Steps/Code to Reproduce
from sklearn.feature_selection import SelectorMixin
from sklearn.base import BaseEstimator
import numpy as np
class MyEstimator(SelectorMixin, BaseEstimator):
def __init__(self):
pass
def fit(self, X, y=None):
return self
def _get_support_mask(self):
mask = np.ones(self.n_features_in_, dtype=bool)
return mask
def _more_tags(self):
return {'allow_nan': True}
my_est = MyEstimator()
my_est.fit_transform(np.array([5, 7, np.nan, 9]).reshape(2, 2))
Expected Results
No error is thrown, and the numpy array is returned unchanged.
Actual Results
ValueError Traceback (most recent call last)

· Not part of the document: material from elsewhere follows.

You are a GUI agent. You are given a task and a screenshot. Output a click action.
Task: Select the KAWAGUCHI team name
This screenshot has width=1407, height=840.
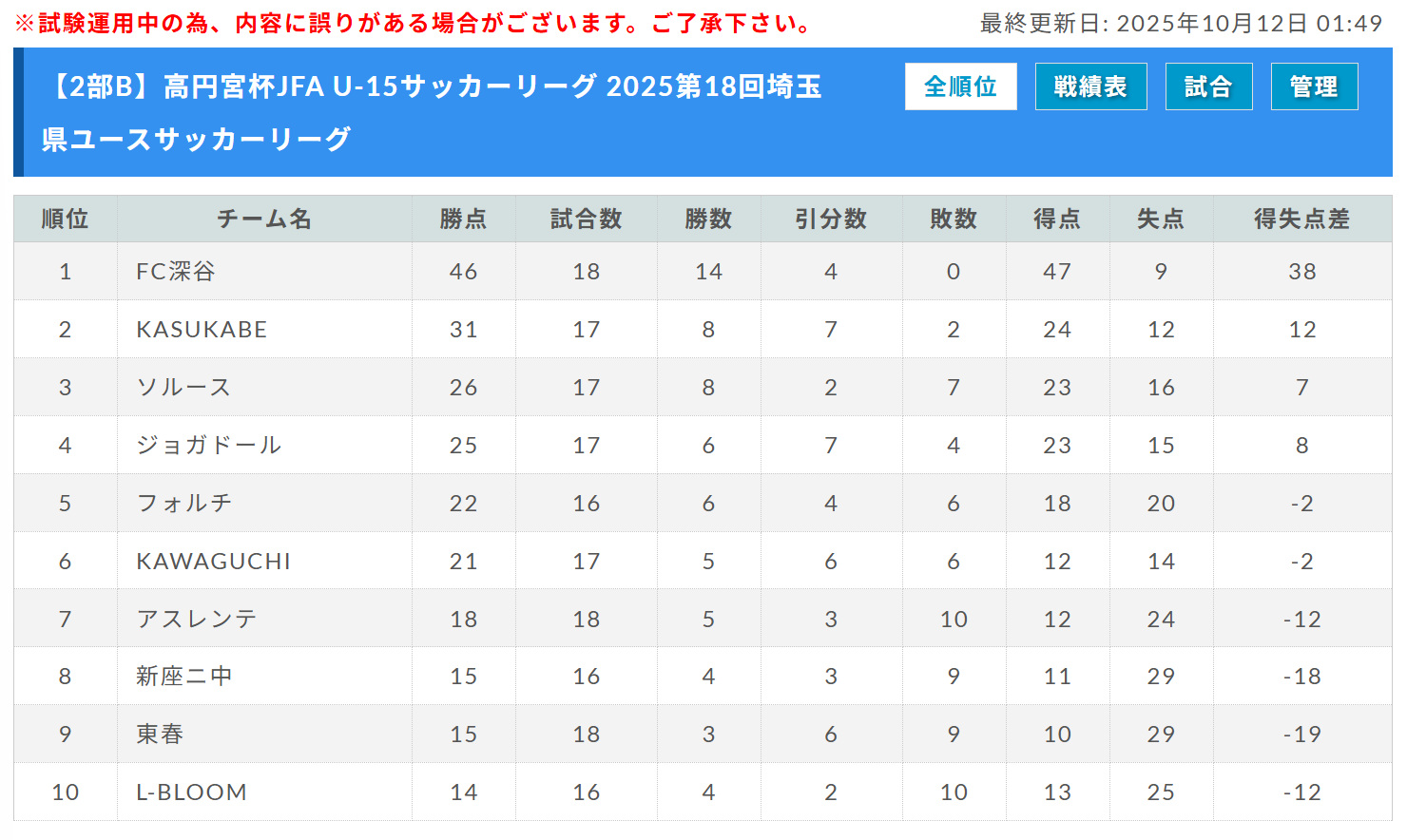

[<ipython-input-2-d8e360602655>](https://localhost:8080/#) in <cell line: 20>()
18
19 my_est = MyEstimator()
---> 20 my_est.fit_transform(np.array([5, 7, np.nan, 9]).reshape(2, 2))
7 frames
[/usr/local/lib/python3.10/dist-packages/sklearn/utils/_set_output.py](https://localhost:8080/#) in wrapped(self, X, *args, **kwargs)
317 @wraps(f)
318 def wrapped(self, X, *args, **kwargs):
--> 319 data_to_wrap = f(self, X, *args, **kwargs)
320 if isinstance(data_to_wrap, tuple):
321 # only wrap the first output for cross decomposition
[/usr/local/lib/python3.10/dist-packages/sklearn/base.py](https://localhost:8080/#) in fit_transform(self, X, y, **fit_params)
857 if y is None:
858 # fit method of arity 1 (unsupervised transformation)
--> 859 return self.fit(X, **fit_params).transform(X)
860 else:
861 # fit method of arity 2 (supervised transformation)
[/usr/local/lib/python3.10/dist-packages/sklearn/utils/_set_output.py](https://localhost:8080/#) in wrapped(self, X, *args, **kwargs)
317 @wraps(f)
318 def wrapped(self, X, *args, **kwargs):
--> 319 data_to_wrap = f(self, X, *args, **kwargs)
320 if isinstance(data_to_wrap, tuple):
321 # only wrap the first output for cross decomposition
[/usr/local/lib/python3.10/dist-packages/sklearn/feature_selection/_base.py](https://localhost:8080/#) in transform(self, X)
105 # note: we use get_tags instead of __sklearn_tags__ because this is a
106 # public Mixin.
--> 107 X = validate_data(
108 self,
109 X,
[/usr/local/lib/python3.10/dist-packages/sklearn/utils/validation.py](https://localhost:8080/#) in validate_data(_estimator, X, y, reset, validate_separately, skip_check_array, **check_params)
2931 out = X, y
2932 elif not no_val_X and no_val_y:
-> 2933 out = check_array(X, input_name="X", **check_params)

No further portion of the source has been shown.